## START DATA TO USE

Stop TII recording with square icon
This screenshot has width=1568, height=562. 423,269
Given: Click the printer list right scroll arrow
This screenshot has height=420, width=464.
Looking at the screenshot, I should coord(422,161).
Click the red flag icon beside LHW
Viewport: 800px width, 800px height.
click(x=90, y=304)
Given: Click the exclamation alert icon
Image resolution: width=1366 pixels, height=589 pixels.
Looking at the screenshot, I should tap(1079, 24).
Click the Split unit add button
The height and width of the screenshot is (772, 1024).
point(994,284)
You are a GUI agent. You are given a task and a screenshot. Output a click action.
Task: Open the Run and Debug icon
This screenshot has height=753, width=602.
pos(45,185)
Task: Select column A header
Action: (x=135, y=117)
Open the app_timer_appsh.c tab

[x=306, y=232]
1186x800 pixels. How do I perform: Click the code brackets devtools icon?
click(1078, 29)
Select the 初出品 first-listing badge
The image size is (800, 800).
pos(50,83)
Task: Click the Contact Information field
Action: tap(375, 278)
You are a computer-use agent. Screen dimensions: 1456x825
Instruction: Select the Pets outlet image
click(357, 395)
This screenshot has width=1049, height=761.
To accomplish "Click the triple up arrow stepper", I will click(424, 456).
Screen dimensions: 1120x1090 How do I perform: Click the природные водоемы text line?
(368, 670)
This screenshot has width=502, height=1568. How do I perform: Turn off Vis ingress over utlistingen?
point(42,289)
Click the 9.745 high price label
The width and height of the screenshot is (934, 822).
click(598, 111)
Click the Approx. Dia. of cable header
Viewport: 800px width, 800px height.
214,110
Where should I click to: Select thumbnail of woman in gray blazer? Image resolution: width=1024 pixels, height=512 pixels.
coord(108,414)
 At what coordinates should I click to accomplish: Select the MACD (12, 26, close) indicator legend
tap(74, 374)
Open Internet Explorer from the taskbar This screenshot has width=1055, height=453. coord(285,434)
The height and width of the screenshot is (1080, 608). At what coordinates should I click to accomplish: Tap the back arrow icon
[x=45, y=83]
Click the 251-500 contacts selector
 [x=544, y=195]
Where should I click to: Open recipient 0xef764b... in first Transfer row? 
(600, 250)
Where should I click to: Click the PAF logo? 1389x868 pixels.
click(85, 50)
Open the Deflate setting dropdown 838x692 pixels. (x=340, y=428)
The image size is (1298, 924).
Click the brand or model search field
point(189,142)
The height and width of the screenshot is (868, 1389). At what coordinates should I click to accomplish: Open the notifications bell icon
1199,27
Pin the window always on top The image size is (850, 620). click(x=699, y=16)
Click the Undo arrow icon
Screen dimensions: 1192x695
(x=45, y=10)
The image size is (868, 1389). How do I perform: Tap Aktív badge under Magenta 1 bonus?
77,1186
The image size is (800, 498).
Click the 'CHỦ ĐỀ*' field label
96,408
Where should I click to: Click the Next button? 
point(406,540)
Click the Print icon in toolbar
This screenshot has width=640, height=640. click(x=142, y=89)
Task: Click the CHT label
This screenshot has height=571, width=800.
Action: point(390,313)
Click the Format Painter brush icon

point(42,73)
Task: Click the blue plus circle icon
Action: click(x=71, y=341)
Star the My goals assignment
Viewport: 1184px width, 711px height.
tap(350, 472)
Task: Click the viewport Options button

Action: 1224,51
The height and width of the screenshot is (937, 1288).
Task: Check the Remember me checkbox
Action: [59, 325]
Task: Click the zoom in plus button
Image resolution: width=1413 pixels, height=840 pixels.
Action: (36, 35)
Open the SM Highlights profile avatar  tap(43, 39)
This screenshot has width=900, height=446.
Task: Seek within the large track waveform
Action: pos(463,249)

## END DATA TO USE

TASK TO COMPLETE: Find every line in the records above that contains the string "dimensions" and copy each of those lines. Case counts when matching.

TASK OUTPUT:
You are a computer-use agent. Screen dimensions: 1456x825
Screen dimensions: 1120x1090 How do I perform: Click the природные водоемы text line?
Screen dimensions: 1192x695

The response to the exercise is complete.